On déménage !

6 octobre 2009

Dès aujourd’hui, retrouvez le blog « Les STS en action » sur la plateforme de carnets de recherche en sciences humaines et sociales, Hypothèses. À tout de suite… et n’oubliez pas de mettre à jour vos abonnement RSS et signet !

Lorraine Daston vient de publier dans Critical Inquiry un article qui se penche sur les liens entre les STS et l’histoire des sciences. Le blog du Philadelphia Area Center for History of Science en livre un compte-rendu dont quelques points valent d’être repris. Daston note qu’après une période de vive interaction, l’histoire des sciences et les STS ont divergé dans les années 1990. Leur posture commune de mise à distance (estrangement) de la science contemporaine n’eut plus les mêmes motivations : les STS excluent désormais tout caractère exceptionnel de l’activité scientifique et refusent de donner une place privilégiée aux témoignages des chercheurs ; les historiens des sciences auraient moins de prévention vis-à-vis de la science contemporaine et seraient plutôt enclins à interroger l’historiographie innée des scientifiques et de leur discipline. Travaillant sur des objets plus contemporains, les STS interrogeraient plus la façon dont la science fonctionne que sa nature ; les historiens des sciences, particulièrement ceux étudiant la science pré-moderne, doivent au contraire déterminer aussi bien ce qu’est la science que la façon dont elle était pratiquée. Alors que les STS ont dérivé vers la suspicion, l’histoire s’est concentrée sur la compréhension (Verstehen).

Désormais, les STS semblent bien plus à l’étroit et en péril que l’histoire des sciences, discipline bien établie et nourrie des méthodes de l’histoire générale, quand les STS subsistent aux marges. Sentant que les STS ne sont plus capables d’offrir une vision complète (et non fragmentée) de ce qu’est la science et comment elle fonctionne, Lorraine Daston fait alors un appel à un projet interdisciplinaire, porté par la… philosphie !

Notons que l’excellent blog « Ether Wave Propaganda » nuance quelque peu l’analyse et les conclusions de Lorrain Daston.

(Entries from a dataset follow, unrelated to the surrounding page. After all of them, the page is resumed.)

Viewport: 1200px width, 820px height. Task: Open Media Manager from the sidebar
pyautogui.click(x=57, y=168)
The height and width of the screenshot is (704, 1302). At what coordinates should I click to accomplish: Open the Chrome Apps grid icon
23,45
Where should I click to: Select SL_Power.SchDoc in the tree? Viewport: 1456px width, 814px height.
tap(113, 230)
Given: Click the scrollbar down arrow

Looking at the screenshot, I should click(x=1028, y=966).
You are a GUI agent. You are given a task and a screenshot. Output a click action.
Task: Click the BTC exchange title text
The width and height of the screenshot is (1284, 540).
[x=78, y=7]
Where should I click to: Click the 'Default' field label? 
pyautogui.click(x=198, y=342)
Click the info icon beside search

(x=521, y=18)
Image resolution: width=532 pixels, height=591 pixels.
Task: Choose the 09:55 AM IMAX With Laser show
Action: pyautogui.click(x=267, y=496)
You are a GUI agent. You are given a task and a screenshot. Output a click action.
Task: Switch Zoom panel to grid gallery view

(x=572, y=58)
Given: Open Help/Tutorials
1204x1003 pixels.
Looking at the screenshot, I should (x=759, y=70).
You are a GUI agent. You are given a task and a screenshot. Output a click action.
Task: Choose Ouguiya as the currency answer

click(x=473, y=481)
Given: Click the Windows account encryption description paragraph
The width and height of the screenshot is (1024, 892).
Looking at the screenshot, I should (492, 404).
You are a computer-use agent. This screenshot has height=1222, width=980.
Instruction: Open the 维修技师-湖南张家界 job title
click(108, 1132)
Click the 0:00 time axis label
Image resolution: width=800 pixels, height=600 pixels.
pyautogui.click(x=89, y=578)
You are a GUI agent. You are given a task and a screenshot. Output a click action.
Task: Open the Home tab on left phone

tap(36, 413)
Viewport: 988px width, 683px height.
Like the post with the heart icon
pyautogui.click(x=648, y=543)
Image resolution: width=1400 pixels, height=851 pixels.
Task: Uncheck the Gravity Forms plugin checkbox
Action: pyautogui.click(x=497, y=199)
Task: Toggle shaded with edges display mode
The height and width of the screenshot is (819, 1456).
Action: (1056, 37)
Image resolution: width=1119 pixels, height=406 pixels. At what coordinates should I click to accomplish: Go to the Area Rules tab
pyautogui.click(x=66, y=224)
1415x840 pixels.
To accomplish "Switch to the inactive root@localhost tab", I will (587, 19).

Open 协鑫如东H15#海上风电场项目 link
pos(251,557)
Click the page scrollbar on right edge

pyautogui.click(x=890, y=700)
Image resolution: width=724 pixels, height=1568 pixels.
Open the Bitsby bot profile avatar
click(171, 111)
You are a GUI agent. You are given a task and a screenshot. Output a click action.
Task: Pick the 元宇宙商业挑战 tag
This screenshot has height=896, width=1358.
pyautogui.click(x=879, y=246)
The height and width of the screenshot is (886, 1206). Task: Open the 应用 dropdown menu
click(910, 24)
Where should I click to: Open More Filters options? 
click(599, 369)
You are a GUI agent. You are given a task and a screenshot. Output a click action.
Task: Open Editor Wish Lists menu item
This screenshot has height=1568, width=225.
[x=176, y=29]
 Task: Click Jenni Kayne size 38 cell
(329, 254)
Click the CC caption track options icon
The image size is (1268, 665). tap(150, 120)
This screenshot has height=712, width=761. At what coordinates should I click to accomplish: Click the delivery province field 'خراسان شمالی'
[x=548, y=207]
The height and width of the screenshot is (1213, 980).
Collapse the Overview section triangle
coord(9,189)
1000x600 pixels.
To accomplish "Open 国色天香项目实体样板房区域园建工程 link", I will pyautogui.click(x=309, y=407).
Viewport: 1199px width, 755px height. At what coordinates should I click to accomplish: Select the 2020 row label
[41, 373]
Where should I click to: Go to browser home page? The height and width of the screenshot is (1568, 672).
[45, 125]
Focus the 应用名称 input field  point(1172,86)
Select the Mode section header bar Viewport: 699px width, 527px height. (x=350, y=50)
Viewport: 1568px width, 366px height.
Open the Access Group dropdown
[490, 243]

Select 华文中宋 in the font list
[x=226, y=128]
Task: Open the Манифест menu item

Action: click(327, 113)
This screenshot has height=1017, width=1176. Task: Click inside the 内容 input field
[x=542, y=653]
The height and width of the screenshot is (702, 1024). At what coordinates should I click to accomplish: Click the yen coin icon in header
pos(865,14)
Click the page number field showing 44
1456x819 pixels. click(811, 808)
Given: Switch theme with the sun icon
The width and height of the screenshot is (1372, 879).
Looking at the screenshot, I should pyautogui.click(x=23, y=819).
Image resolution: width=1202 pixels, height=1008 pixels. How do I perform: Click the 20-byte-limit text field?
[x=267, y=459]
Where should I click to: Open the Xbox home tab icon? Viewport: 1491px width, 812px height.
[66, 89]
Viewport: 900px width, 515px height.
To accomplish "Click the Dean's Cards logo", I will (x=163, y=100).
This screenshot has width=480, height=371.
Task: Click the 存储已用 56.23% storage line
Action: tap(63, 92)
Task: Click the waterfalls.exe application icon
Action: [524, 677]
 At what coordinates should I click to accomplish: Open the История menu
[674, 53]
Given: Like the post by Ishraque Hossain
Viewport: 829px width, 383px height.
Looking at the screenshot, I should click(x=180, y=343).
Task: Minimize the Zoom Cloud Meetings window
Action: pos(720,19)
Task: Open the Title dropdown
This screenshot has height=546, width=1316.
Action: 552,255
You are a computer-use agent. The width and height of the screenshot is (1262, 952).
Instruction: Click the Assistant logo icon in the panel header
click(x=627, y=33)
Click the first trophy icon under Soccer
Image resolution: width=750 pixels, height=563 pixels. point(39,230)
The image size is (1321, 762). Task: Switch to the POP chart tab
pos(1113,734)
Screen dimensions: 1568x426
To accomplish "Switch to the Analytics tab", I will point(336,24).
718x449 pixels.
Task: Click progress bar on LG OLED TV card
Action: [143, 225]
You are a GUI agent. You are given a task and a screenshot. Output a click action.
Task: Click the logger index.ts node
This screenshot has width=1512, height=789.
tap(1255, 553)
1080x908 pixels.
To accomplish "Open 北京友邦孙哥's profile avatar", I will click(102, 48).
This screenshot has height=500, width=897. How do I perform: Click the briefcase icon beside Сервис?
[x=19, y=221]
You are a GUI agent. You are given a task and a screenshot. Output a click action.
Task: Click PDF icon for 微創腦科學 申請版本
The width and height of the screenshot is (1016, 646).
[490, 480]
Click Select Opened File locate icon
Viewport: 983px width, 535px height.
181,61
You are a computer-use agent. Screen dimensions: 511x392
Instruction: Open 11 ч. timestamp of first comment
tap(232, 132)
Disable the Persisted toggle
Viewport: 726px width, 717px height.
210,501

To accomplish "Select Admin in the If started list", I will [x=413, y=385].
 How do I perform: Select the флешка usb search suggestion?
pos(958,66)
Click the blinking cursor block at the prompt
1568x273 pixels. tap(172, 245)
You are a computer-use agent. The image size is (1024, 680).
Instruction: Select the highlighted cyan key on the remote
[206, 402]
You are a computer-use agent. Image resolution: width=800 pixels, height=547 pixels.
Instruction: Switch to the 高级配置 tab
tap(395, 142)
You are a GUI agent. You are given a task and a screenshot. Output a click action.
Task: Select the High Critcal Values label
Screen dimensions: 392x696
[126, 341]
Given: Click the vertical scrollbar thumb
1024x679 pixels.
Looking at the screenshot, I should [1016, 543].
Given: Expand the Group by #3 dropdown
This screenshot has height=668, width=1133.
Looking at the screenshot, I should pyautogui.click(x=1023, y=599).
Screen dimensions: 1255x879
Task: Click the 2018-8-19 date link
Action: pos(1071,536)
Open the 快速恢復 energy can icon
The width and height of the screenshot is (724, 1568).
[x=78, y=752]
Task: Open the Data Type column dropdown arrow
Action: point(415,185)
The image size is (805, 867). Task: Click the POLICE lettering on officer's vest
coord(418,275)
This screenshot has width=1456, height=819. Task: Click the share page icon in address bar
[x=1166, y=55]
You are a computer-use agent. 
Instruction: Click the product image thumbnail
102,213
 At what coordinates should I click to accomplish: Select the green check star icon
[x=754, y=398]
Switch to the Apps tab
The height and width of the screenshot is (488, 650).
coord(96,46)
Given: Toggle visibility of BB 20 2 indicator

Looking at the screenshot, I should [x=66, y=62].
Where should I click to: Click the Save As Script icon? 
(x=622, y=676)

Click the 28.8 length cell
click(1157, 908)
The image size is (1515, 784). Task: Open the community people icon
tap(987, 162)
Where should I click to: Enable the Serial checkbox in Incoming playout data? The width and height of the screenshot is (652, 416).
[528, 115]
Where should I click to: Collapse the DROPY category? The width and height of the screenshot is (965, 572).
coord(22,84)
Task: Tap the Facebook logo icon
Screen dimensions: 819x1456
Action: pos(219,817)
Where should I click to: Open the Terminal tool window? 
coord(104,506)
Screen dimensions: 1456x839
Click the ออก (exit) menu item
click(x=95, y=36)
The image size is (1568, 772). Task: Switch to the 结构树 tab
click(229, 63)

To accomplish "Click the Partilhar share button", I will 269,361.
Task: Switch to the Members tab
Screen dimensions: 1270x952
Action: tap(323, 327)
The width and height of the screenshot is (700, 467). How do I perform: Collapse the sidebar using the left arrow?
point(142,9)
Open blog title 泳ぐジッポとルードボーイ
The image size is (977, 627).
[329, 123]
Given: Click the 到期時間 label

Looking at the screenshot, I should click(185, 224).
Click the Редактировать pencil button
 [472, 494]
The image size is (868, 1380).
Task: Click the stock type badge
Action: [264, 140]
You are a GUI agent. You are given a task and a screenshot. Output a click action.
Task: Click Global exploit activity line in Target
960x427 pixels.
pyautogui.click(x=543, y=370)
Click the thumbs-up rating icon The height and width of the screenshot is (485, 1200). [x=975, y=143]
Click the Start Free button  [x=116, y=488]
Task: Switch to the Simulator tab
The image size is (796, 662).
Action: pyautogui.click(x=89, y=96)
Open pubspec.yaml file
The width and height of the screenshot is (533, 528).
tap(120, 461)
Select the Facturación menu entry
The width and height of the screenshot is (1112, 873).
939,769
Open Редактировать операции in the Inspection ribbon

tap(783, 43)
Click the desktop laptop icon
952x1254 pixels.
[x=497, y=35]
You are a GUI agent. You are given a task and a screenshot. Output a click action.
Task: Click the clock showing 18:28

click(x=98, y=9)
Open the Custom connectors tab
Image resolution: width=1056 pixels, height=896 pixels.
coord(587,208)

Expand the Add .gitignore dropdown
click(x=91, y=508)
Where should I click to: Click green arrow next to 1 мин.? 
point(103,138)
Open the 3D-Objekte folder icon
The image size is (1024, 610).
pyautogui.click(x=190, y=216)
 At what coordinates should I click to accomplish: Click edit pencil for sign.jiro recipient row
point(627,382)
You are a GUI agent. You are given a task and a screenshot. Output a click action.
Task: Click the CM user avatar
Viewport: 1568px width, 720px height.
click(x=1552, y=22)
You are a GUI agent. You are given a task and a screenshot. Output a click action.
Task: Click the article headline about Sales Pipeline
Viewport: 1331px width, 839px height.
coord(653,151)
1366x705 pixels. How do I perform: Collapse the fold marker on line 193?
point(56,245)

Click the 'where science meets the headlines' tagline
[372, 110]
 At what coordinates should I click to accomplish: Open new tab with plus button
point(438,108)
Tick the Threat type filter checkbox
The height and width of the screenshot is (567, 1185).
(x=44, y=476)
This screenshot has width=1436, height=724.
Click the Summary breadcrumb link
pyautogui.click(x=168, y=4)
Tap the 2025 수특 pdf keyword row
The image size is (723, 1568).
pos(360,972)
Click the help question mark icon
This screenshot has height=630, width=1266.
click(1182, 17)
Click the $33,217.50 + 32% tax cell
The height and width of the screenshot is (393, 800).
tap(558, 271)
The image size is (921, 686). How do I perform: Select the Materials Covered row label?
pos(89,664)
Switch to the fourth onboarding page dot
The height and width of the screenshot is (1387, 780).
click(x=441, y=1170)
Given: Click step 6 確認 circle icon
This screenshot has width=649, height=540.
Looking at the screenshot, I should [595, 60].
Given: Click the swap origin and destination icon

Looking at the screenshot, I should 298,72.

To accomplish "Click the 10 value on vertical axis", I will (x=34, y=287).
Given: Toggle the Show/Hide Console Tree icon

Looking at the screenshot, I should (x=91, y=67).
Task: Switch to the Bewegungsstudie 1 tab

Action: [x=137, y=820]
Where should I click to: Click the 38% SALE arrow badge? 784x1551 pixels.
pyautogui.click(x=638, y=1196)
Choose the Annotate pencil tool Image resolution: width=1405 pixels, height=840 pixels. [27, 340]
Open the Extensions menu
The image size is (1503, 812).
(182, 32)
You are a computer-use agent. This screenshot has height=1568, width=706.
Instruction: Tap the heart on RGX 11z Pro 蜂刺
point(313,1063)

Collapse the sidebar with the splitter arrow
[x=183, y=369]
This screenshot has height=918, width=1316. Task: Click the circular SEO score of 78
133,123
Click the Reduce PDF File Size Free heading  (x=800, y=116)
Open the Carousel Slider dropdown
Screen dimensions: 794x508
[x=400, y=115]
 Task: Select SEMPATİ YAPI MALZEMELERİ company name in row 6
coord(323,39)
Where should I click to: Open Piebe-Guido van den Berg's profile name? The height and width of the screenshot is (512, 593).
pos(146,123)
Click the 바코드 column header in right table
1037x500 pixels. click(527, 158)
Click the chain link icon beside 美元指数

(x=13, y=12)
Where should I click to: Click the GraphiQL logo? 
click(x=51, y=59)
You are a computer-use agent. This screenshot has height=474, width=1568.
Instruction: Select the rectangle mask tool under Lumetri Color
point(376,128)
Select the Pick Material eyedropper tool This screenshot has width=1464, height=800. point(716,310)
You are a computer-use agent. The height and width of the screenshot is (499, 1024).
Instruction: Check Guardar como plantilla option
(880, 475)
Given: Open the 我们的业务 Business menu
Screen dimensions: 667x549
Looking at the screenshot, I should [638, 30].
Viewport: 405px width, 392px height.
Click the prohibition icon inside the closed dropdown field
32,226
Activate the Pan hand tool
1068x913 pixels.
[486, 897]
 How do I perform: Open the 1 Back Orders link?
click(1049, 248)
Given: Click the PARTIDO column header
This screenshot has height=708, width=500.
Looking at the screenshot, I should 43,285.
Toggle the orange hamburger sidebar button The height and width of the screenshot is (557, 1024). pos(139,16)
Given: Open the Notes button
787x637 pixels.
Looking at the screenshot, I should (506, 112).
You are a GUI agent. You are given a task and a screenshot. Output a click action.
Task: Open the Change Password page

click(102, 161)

Référence : Lorraine Daston, “Science Studies and the History of Science”, Critical Inquiry 35(2009): 805

Deux semaines après que l’essai de vignes transgéniques de l’Inra de Colmar a été détruit, l’Organisation professionnelle de l’agriculture biologique en Alsace a publié un communiqué. On se souvient que ces vignes, expérience réussie de consensus citoyen, faisaient la fierté de l’Inra (et du directeur du centre de Colmar, Jean Masson, qui en parle toujours avec des sanglots dans la voix). Pierre-Benoît Joly, à l’origine de la méthode de délibération et de participation ayant permis l’essai, en a notamment parlé dans la revue Nature.

Mais voilà qu’un individu ayant apparemment agi seul, au mépris du consensus des acteurs locaux et de toutes les précautions entourant l’essai, a mis une fin (provisoire) à cette expérience. La réaction de l’OPABA vaut le détour. Visiblement, ils soutiennent le vandale. Mais surtout, il font de l’essai « autant une recherche sociologique qu’agronomique – sociologique pour tester jusqu’où une profession et une population acceptent une chose imposée dont elles ne veulent pas, et n’ont pas besoin ».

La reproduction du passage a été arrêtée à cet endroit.